At this morning’s breakfast presentation in Boston, Federal Reserve Bank of Boston’s President & CEO Eric Rosengren painted a cautiously optimistic US economic picture for the short-term, while identifying known risks which might derail his thinking.
Speaking under the auspices of the National Association of Corporate Directors – New England, Rosengren predicted 2019 economic growth of 2%, 2% of inflation and a reasonably strong domestic economy. He noted substantive risks which should be considered, including trade with China, Brexit and weakness in European banks and foreign markets. He also noted that while the stock market has recovered from the fourth quarter of 2018, the debt market and particularly the ten year treasury has not recovered, showing institutional concern and hedging of risk against an economic downturn.

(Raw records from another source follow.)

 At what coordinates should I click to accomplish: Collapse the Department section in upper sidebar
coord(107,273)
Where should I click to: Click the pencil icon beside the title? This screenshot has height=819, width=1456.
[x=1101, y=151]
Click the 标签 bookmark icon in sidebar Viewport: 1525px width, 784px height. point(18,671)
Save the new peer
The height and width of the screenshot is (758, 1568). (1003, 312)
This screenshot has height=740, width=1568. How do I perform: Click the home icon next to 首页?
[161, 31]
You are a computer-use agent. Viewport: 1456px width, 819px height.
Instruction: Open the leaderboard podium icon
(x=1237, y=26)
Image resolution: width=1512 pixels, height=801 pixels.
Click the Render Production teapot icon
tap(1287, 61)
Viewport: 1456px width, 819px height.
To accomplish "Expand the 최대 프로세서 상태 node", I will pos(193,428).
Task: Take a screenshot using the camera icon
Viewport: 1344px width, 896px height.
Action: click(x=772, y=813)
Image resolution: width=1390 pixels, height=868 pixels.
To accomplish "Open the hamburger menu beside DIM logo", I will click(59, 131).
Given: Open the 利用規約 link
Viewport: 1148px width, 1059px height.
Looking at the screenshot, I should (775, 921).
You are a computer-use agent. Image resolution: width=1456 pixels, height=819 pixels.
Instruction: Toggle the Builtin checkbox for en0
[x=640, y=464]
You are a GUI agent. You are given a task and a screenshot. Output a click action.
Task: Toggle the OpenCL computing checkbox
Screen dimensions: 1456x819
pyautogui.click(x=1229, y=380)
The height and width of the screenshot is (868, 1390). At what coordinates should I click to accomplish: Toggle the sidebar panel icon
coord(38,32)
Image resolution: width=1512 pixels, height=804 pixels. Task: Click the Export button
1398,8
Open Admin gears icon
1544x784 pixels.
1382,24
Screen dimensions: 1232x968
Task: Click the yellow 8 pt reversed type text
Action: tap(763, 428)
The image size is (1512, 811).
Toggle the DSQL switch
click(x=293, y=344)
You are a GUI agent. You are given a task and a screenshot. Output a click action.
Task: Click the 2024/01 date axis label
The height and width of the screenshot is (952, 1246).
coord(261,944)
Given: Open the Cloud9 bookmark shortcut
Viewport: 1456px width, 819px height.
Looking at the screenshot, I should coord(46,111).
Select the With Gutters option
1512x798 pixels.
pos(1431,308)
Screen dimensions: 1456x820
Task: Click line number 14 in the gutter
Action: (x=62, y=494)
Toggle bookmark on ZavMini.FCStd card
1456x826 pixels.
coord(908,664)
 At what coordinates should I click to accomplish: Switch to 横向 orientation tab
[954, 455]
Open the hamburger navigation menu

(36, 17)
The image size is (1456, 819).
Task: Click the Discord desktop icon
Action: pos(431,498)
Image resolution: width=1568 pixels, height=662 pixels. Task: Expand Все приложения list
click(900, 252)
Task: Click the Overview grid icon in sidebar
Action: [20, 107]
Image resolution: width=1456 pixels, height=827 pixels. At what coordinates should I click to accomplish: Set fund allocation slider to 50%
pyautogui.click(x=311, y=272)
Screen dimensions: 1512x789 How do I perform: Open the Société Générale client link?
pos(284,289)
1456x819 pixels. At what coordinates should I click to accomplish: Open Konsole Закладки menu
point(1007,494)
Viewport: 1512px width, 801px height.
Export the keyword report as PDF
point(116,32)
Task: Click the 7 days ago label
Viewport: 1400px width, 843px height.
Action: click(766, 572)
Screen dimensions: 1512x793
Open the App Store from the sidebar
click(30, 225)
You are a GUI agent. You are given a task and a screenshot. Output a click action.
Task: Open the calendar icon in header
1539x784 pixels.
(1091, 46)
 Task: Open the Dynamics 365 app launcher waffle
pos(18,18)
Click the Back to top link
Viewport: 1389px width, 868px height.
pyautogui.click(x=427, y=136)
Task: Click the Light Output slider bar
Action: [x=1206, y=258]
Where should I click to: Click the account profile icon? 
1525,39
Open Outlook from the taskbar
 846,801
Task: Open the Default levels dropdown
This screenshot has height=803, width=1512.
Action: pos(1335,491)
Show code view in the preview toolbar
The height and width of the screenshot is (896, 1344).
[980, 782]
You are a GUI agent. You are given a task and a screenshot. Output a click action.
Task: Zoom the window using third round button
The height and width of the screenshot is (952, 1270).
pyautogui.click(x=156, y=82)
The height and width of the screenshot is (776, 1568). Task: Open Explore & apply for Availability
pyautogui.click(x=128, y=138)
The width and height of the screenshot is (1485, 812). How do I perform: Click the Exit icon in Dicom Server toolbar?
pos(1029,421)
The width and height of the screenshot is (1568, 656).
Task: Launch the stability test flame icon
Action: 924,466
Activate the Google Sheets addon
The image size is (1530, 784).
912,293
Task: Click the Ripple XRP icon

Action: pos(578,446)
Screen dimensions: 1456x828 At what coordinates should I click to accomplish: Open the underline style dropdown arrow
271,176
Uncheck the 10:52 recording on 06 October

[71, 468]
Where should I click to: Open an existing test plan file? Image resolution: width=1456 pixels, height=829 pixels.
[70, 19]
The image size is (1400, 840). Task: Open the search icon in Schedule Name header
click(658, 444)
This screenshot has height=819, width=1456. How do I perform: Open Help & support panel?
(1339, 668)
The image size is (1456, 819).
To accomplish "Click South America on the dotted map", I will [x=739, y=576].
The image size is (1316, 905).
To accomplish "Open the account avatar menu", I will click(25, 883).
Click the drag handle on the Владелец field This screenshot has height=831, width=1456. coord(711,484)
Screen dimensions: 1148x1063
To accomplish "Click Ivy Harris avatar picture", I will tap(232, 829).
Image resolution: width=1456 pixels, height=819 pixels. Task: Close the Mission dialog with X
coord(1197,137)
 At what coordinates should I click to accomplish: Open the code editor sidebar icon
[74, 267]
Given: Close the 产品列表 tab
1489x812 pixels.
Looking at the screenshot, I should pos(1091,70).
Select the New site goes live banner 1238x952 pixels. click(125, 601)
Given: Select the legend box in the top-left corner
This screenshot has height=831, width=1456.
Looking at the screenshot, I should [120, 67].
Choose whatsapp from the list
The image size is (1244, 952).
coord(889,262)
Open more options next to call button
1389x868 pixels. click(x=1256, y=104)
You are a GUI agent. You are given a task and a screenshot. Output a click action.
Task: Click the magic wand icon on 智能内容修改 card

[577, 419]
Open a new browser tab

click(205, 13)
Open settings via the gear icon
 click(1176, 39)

On the positive side, there is no overheating of the economy, inflation rate is within expectation, and economic growth (while down from 3% last year) is reasonable. A tight employment market also is a positive.
In New England, our education and tech sectors are robust, but an aging local population and public policy against retaining foreign graduate students could be a drag on the regional economy.
Asked about whether continued growth in the current Federal deficit was sustainable, Rosengren advised that you cannot continue to accelerate national debt without advancing productivity, in the face of rising social costs, particularly if those expenditures are not reinvested in the infrastructure (which in turn could drive future growth).
Finally, a reporter from Bloomberg gamely tried for a scoop in asking whether he foresaw a further boost in the Federal discount rate during the balance of the year. Rosengren obviously but deftly avoided an answer, noting that his view of appropriate policy is to be “patient” to see whether growth continues as anticipated and whether some of the risks he had noted actually arose. He did state that if the economy continued on its current pace, further fiscal tightening might be on the table.
Absent from his presentation and subsequent questions from the audience: any mention of wealth disparity in the United States and its possible relationship to fiscal policy.